В этих переговорах поджигатели войны с обеих сторон выработали чудовищную линию на поражение СССР, намечали план громадных территориальных уступок неприятелю.
Суровая рука пролетарского правосудия вовремя вскрыла страшный гнойник измены и предательства, разоблачила чудовищный заговор и поставила его участников, в том числе и меня, перед беспощадной ответственностью советского закона.
Я был также посредником и участником в преступной связи “право-троцкистского блока” с белоэмигрантской частью, так называемой “трудовой крестьянской партией”. Лишенные какой бы то ни было опоры внутри страны, подгоняемые своими хозяевами-фашистами, руководители “право-троцкистского блока” пытались собрать под свое крыло всю агентуру фашизма внутри СССР, в том числе и так называемую “трудовую крестьянскую партию”. И этой жалкой попытке пролетарское правосудие нанесло сокрушительный удар.

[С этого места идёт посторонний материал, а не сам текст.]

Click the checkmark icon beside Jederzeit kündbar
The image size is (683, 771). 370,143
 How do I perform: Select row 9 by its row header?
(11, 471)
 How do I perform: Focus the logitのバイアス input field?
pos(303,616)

Не все преступления “право-троцкистского блока”, в которых повинен и лично я, смогли быть предотвращены правосудием: осуществление злодейского замысла над уничтожением великого писателя рабочего класса, предательское умерщвление некоторых выдающихся деятелей Советской страны. Но помимо тех преступлений, о которых говорилось в обвинительном заключении и в речи гражданина государственного обвинителя, я должен признаться еще в одном преступлении перед пролетарским правосудием, о котором на процессе не говорилось.

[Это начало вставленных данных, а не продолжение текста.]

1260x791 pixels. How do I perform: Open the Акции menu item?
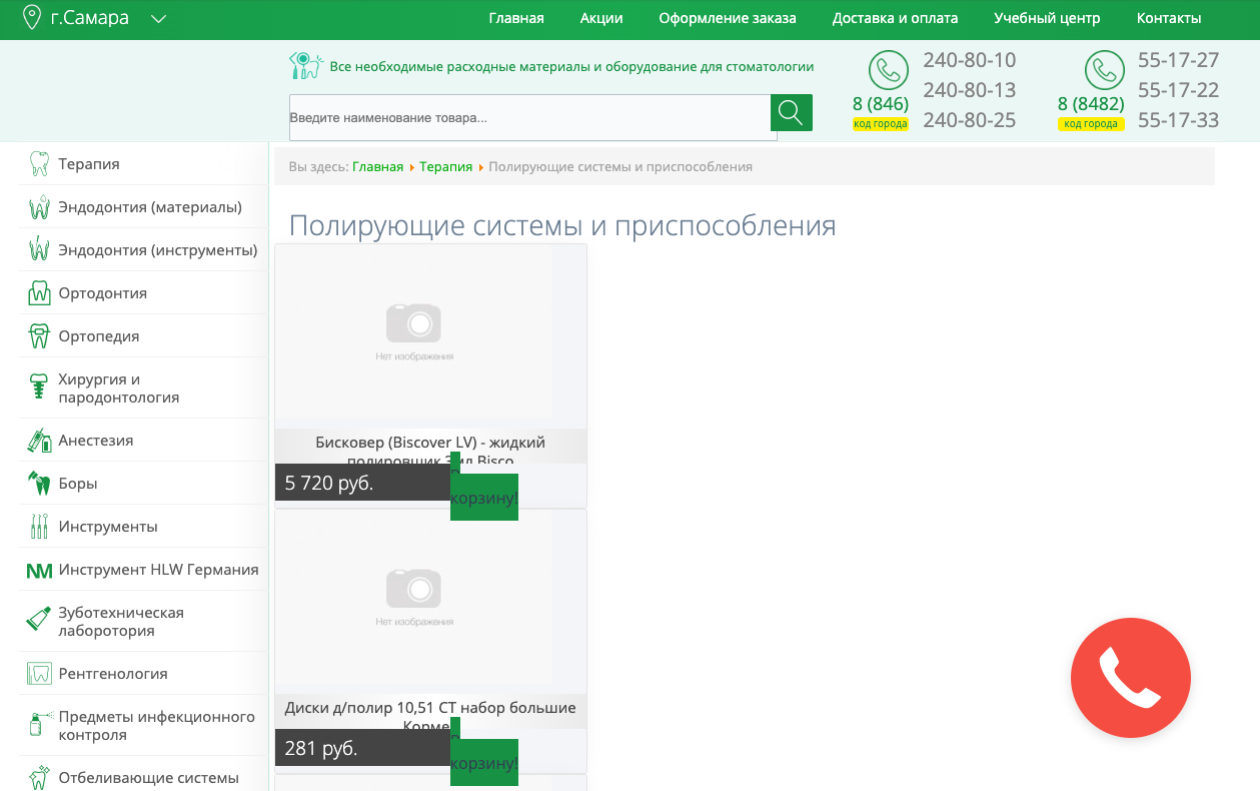click(x=601, y=18)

За год, прошедший со времени моего ареста, я уже раз стоял перед пролетарским судом, скрыв от него те факты своей антисоветской деятельности, в которых я обвинялся на настоящем процессе.
Я был арестован 28 февраля прошлого года. 51/2 месяцев продолжалось следствие по моему первому делу. Органами НКВД был собран обширный материал, допрошено было большое количество свидетелей, устроен был ряд очных ставок, собраны были отзывы обо мне, о моих связях со всех мест моей работы. Проверено было все. Год прошел, и что же?

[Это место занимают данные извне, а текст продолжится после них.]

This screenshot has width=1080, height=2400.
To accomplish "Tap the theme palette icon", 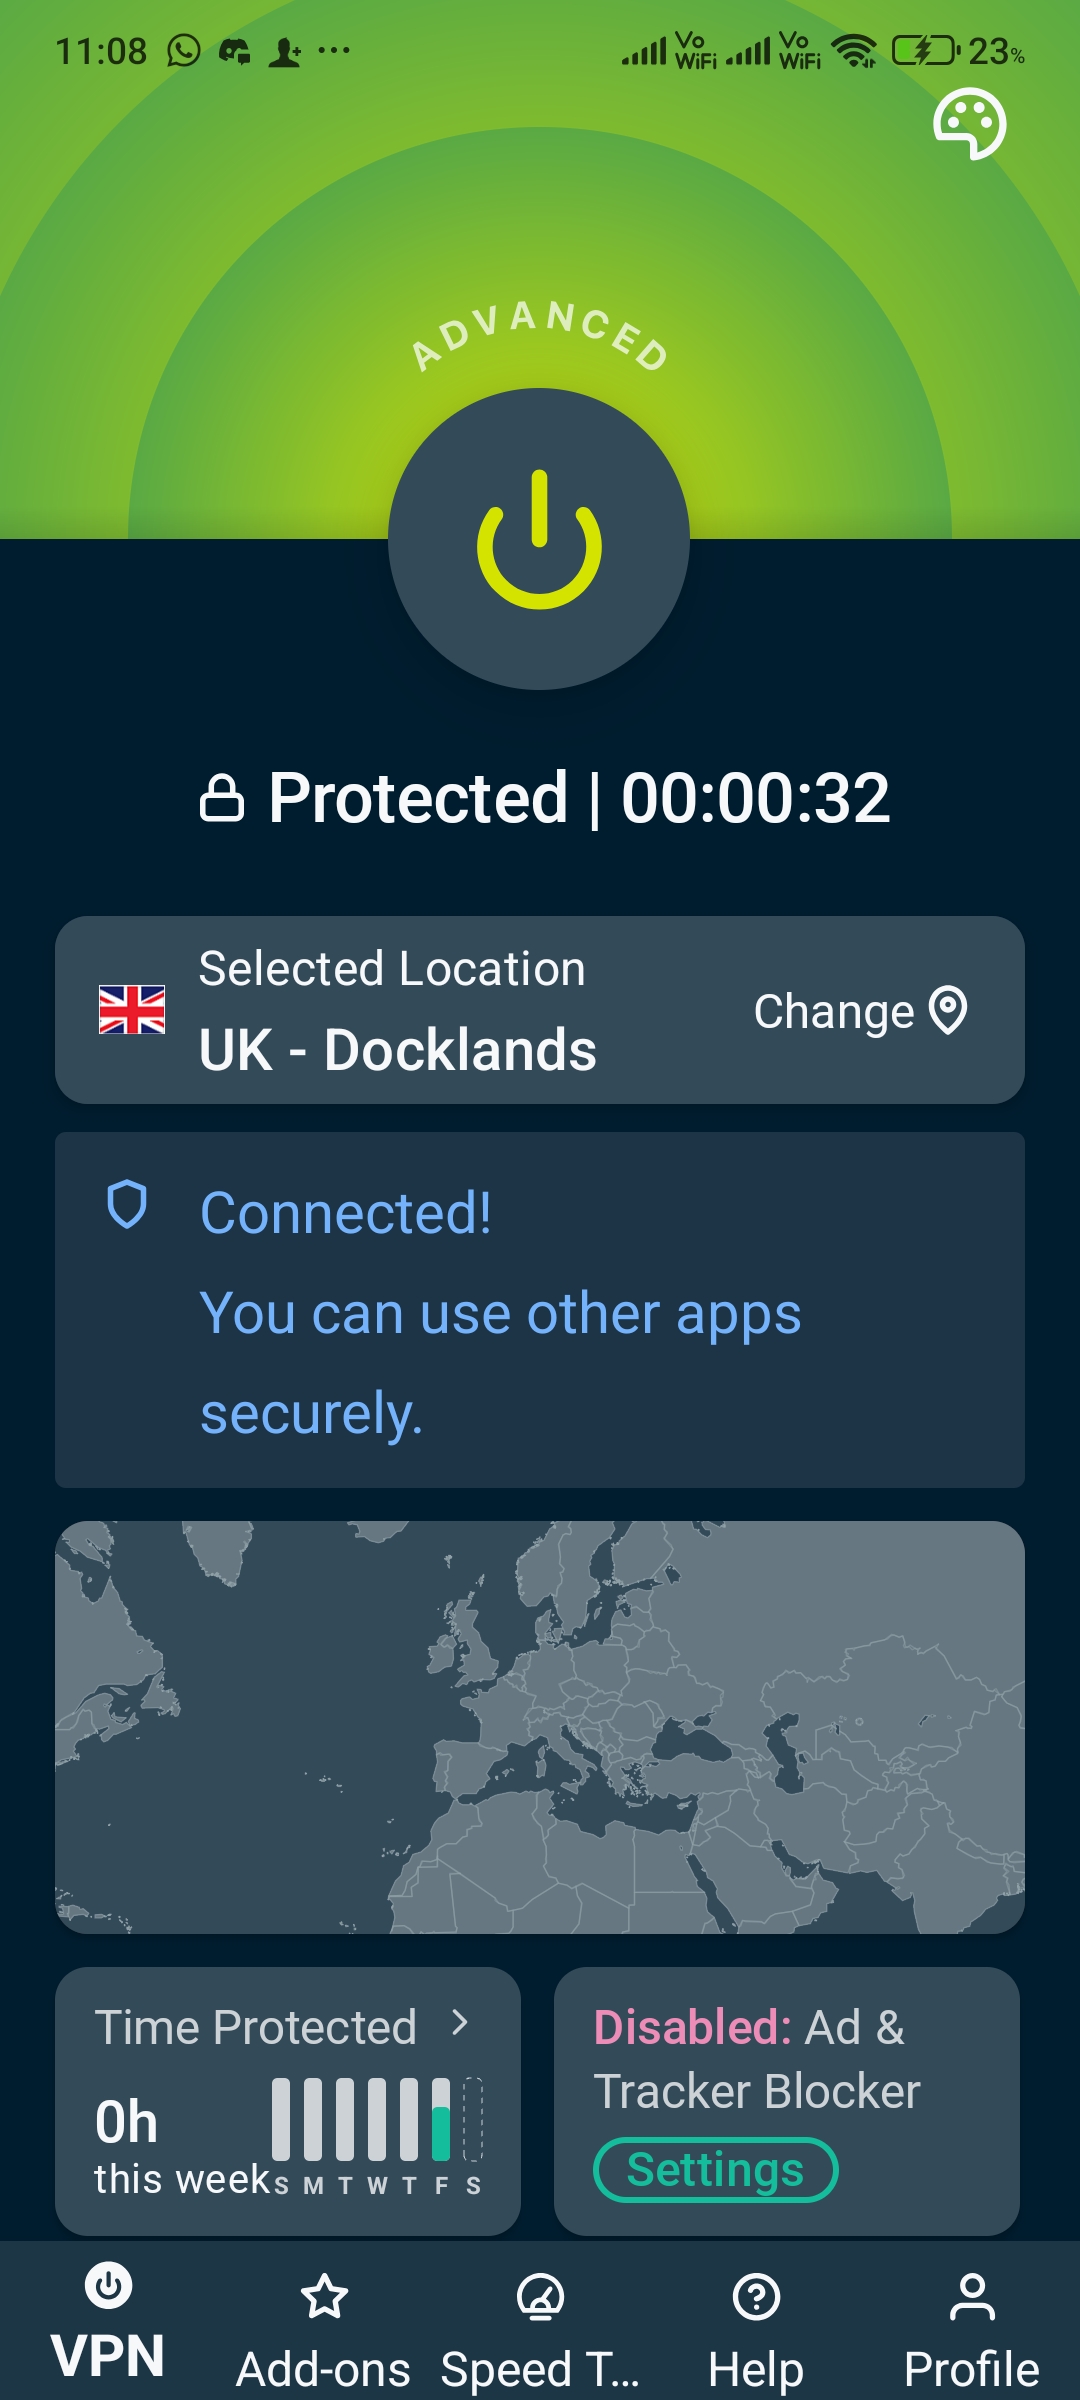I will pos(969,124).
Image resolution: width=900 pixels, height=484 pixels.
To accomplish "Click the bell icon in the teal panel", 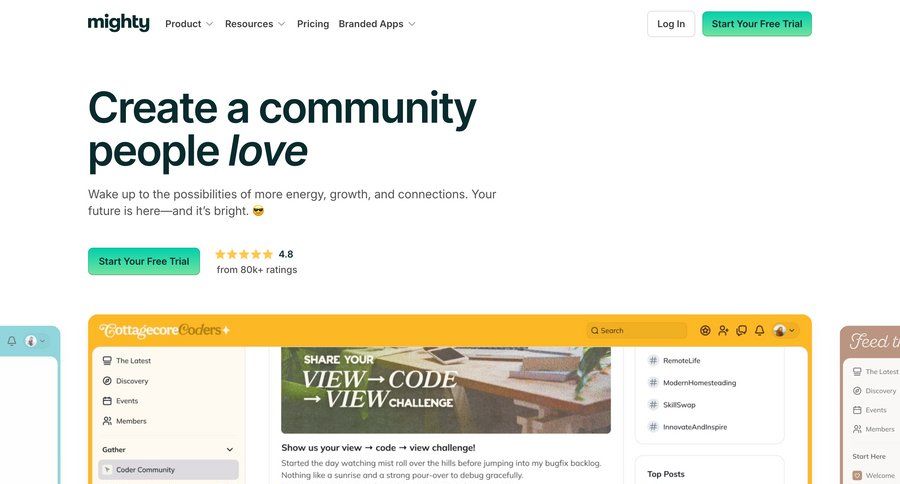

Воспользовавшись тем, что данные на меня показания лицами, не участвующими на настоящем процессе, не отображали полностью действительности, я упорно отрицал основное из предъявленных мне обвинений, а именно свою принадлежность к нелегальной антисоветской организации.
13 августа прошлого года я предстал перед Военной Коллегией Верховного Суда, заседавшей почти в том же составе, что и на настоящем процессе, но в закрытом заседании, с применением закона от 1 декабря 1934 года. Военная Коллегия подвергла внимательному разбору все предъявленные мне обвинения. Я получил возможность развернутого объяснения по всем поставленным передо мной вопросам. Однако я и на суде продолжал ту же тактику запирательства, которую я усвоил на следствии. После основательного разбора дела Военная Коллегия не признала возможным ни оправдать меня, ни судить, она направила мое дело на дальнейшее расследование.
Прошло еще 41/2 месяца. За это время органами НКВД было прощупано несколько нитей, могущих привести к раскрытию моей нелегальной антисоветской деятельности. И только в конце прошлого года впервые была нащупана нить, ведшая от Крестинского ко мне. 28 октября прошлого года, ровно через 10 месяцев после моего ареста, мне предъявили часть показаний Крестинского, который разоблачал меня как связиста “право-троцкистского блока” с заграницей и Троцким. Так как Крестинский после Пятакова был единственным человеком, который знал все о моей антисоветской деятельности, я не имел уже сил и не пытался оставаться на прежней своей позиции запирательства, я попросил лишь несколько дней на размышления, которые мне были даны. Передо мной стоял выбор—либо продолжать свою прежнюю тактику запирательства с неизмеримо меньшими шансами на успех, ввиду того что следствие располагало гораздо большими данными в отношении моей антисоветской деятельности и стояло на безошибочно правильном пути, либо чистосердечно рассказать следствию все, что я знал.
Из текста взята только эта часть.